Di Fabio Bagnasco
Il destino nell’antichità era raffigurato con l’immagine della filatura o tessitura, presente in diverse culture con caratteristiche assai simili. Per i greci, ad esempio, l’immagine della vita si assimilava ad una trama, ad uno svolgimento a cui non era alieno l’intervento degli dèi.
Lo stesso Omero cantava “accadrà ciò che la Moira ha tessuto sul filo…”
E proprio il fato, e le sue arcane diramazioni, è al centro del bel romanzo di Antonio Favuzza (Il codice del destino, edito da Albatros) che racconta una “saga familiare” in parte conservata nel ricordo dell’autore (allora bambino), e in parte vissuta direttamente o traslata, e quindi ricreata, nei segreti meandri della memoria narrativa.
Un trama che riflette le meditazioni notturne dell’autore, nel tentativo di risvegliare lo statuto del ricordo, facendo cura che i fatti reali e quelli ripensati o immaginati si unissero in una coincidentia oppositorum che poi ne nutrisse l’intreccio.
Da questo modus scaturisce un racconto ricchissimo di storie, di salti nel tempo che bordeggiano una e più esistenze, con al centro la figura materna, non solo mater tellus, ma vera e propria radice familiare.
Lo stile è corposo, ricco di vibrazioni emotive, sia pure nel contegno dovuto allo statuto del ricordo. Gli eventi narrati, pur essendo state raccontati all’autore che ne ha fatto memoria, si intrecciano con la fantasia narrativa, all’interno di una trama che si moltiplica in segrete venature, in sottotrame che formano un intreccio, il cui bordone è tenuto da mani invisibili, le mani del destino. E se ogni destino conserva un codice segreto, una propria “password”, ecco che Antonio Favuzza nel suo bel romanzo ci indica che solo attraverso il ricordo, il risveglio di sé, possiamo avere la possibilità di accedere a questo regno segreto. Per concludere, bisogna aggiungere che “il codice del destino” è caratterizzato da una scrittura molto cinematografica. Non a caso l’autore (assieme alla sceneggiatrice Filippa Gracioppo) sta lavorando alla sceneggiatura della versione cinematografica del romanzo. Un lungometraggio che si preannuncia come una ulteriore e stupefacente declinazione della memoria dello scrittore a cui, per altro , non sono alieni interessi spirituali. Elemento, quest’ultimo, che traspare frequentemente tra le pieghe del racconto.

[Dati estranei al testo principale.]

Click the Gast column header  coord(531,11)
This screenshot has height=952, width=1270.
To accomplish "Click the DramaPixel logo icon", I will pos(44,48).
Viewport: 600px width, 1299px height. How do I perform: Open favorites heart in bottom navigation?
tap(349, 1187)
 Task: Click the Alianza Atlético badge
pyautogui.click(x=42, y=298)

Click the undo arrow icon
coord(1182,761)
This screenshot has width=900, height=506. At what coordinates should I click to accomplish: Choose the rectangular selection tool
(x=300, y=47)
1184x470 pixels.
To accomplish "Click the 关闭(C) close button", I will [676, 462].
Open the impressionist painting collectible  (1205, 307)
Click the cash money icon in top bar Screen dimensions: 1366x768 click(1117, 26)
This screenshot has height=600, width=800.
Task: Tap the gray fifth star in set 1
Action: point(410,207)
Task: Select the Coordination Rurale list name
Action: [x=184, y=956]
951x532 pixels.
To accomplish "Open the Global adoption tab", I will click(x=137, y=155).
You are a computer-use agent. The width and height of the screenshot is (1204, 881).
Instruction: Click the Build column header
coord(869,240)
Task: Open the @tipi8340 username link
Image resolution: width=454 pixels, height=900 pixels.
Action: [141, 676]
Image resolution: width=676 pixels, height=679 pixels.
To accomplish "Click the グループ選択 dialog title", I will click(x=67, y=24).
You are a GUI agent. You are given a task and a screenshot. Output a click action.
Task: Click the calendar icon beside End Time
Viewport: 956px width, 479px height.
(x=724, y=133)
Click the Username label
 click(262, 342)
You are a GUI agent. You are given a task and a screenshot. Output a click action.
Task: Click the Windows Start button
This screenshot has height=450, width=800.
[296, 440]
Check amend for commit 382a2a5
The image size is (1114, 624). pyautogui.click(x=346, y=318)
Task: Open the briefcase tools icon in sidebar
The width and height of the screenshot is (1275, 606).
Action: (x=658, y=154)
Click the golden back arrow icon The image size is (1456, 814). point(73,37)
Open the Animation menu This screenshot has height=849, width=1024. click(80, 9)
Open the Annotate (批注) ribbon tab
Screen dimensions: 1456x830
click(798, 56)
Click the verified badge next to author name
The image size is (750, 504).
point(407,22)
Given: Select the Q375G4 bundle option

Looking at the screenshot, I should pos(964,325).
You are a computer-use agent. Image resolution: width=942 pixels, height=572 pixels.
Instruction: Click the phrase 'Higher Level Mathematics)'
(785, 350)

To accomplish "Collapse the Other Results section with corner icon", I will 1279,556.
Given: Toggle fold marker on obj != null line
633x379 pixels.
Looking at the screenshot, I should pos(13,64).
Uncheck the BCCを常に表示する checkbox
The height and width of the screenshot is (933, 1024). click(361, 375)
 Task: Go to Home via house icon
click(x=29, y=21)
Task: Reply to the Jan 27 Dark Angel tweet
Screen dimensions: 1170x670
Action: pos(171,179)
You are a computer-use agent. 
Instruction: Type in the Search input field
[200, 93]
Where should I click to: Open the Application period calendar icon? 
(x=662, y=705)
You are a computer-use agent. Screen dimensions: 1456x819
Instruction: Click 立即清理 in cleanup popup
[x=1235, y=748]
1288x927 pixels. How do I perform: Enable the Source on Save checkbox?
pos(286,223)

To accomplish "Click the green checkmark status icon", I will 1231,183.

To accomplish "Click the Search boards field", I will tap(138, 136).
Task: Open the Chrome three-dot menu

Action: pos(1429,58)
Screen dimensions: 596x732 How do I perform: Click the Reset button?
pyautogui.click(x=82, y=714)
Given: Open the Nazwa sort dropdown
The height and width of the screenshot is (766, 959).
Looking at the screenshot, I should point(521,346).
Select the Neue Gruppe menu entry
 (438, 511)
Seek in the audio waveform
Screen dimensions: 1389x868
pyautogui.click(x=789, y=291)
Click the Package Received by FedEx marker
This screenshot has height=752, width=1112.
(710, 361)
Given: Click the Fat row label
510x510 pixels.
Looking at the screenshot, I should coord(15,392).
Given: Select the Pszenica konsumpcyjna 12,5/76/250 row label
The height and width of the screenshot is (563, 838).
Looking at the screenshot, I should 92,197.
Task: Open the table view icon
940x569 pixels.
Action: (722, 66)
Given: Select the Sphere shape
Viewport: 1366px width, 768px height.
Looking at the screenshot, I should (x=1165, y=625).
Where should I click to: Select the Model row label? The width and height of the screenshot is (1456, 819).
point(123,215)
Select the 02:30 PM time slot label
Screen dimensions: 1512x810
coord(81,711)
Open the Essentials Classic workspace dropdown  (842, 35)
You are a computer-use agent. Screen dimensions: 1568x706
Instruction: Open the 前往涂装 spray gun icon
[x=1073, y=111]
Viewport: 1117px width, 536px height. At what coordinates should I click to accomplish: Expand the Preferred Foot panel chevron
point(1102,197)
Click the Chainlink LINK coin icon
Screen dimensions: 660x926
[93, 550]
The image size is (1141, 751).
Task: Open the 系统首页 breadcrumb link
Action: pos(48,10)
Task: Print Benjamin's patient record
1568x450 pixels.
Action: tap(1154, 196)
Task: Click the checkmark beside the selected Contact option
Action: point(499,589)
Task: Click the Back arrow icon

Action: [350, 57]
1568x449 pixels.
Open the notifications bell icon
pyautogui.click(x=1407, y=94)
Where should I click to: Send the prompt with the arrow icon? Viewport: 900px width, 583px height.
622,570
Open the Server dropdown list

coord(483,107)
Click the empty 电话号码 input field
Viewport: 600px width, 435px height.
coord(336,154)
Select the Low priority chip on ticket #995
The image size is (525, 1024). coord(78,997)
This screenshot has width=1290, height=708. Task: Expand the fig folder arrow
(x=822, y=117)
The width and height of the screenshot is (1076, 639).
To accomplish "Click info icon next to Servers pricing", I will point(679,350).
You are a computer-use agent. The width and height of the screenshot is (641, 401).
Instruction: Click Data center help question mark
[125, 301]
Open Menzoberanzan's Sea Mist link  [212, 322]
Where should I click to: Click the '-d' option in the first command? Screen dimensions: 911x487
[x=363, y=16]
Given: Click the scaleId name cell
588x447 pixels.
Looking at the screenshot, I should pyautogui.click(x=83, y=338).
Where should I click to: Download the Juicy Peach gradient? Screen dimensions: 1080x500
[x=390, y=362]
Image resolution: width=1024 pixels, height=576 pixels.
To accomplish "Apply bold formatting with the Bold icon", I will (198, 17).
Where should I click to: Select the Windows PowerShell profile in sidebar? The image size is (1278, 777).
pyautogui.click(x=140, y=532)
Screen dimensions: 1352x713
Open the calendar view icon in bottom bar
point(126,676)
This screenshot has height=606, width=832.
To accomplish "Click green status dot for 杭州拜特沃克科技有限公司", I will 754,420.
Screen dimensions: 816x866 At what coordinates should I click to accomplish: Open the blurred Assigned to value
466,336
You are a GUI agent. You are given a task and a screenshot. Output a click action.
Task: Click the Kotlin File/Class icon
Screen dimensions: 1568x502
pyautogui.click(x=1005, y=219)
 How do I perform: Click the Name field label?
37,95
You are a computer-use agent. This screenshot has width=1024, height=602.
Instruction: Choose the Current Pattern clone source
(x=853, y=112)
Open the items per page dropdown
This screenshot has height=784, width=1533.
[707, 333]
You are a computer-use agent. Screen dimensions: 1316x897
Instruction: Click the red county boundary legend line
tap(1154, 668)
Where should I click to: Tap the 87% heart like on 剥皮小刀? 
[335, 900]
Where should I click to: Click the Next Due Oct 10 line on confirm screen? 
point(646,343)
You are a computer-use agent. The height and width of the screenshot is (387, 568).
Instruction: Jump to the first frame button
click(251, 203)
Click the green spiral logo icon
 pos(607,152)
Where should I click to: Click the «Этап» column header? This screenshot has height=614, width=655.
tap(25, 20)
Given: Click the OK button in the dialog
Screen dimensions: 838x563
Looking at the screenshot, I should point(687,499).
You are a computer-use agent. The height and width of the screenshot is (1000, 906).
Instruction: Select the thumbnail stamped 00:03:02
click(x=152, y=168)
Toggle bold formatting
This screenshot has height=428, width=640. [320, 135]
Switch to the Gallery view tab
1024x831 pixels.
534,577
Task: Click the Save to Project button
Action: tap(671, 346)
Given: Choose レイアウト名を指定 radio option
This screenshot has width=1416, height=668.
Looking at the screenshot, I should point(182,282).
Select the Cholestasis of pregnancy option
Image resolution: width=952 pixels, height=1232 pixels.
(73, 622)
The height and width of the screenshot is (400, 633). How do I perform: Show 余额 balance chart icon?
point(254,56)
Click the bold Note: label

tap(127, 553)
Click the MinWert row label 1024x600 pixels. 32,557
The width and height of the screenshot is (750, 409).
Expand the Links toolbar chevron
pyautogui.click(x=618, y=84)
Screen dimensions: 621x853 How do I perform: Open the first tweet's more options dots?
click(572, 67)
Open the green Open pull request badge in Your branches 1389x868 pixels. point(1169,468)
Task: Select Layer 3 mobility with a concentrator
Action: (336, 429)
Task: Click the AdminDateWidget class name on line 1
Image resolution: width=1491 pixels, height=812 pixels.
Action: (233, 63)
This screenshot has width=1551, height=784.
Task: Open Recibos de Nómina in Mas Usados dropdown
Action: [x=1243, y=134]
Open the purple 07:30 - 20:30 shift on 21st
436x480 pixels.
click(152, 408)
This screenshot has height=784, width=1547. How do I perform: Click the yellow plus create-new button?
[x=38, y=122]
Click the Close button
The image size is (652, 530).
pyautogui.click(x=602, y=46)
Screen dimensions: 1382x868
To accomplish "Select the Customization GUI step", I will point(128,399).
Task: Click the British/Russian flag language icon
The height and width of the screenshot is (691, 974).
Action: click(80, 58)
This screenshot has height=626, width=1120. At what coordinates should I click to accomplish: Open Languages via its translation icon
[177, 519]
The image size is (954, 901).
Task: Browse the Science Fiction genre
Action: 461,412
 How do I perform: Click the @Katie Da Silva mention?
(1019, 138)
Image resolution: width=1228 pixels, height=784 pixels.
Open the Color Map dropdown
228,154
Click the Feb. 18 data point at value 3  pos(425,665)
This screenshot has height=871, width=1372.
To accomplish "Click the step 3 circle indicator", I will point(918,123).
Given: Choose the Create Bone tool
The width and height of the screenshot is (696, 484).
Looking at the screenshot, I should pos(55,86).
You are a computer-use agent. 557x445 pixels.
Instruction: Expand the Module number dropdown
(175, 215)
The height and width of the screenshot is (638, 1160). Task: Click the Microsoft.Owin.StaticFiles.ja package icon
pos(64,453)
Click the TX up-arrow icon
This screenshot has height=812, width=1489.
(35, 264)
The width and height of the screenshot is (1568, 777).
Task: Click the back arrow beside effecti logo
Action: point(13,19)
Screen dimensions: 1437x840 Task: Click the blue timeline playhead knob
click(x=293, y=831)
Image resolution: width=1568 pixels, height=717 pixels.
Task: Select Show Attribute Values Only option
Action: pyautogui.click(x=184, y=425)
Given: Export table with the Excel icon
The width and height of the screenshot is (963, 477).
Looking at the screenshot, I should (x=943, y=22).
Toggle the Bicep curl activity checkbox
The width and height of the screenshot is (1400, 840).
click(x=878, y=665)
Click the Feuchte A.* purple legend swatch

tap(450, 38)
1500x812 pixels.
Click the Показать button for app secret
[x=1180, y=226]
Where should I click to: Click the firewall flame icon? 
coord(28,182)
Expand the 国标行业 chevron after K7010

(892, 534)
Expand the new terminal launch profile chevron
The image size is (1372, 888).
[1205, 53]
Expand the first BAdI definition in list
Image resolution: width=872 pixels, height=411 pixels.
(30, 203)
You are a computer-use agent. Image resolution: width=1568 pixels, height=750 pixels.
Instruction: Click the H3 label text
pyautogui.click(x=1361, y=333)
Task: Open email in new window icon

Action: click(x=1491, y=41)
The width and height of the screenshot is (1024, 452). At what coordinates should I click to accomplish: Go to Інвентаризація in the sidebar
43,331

Spesso s’incontra il proprio destino sulla via che s’era presa per evitarlo.
Jean de La Fontaine
Un romanzo intenso e delicato allo stesso tempo, dove non mancano momenti di pura bellezza.
Un manoscritto è l’unico testimone di verità scomode che farebbero saltare le certezze di più di una famiglia. Pagina dopo pagina le riflessioni di Gina sulle scelte fatte sempre con la fiducia di poter superare anche l’ostacolo più arduo.
Parole ricche di consapevolezza, di dolori ma anche di gioie, intrise di saggezza, che diventano dono per l’amata nipote Flavinia. Chissà se la perfezione dell’universo ci pone davanti prove che siamo in grado di sopportare o se i dolori sono solo punizioni? Su tutto si erge il potere del destino che, pur giostrandosi tra le varianti del libero arbitrio, ritrova sempre il percorso tracciato.
Biografia dell’autore
Antonio Favuzza vive e lavora a Palermo presso il Ministero Economia e Finanze.
Operatore Shiatsu da oltre vent’anni, affascinato dal mondo orientale, ama viaggiare, fotografare, leggere e dipingere. Da sempre coltiva il piacere e la disciplina della scrittura. Nel 2021 scrive e dirige Forever love, il suo primo cortometraggio, che ha ricevuto diversi premi e riconoscimenti internazionali. Ha, inoltre, collaborato come aiuto regista e assistente di produzione alla realizzazione di diversi cortometraggi e videoclip.
Il codice del destino è il suo primo romanzo, da cui sta attualmente traendo la sceneggiatura del suo primo lungometraggio.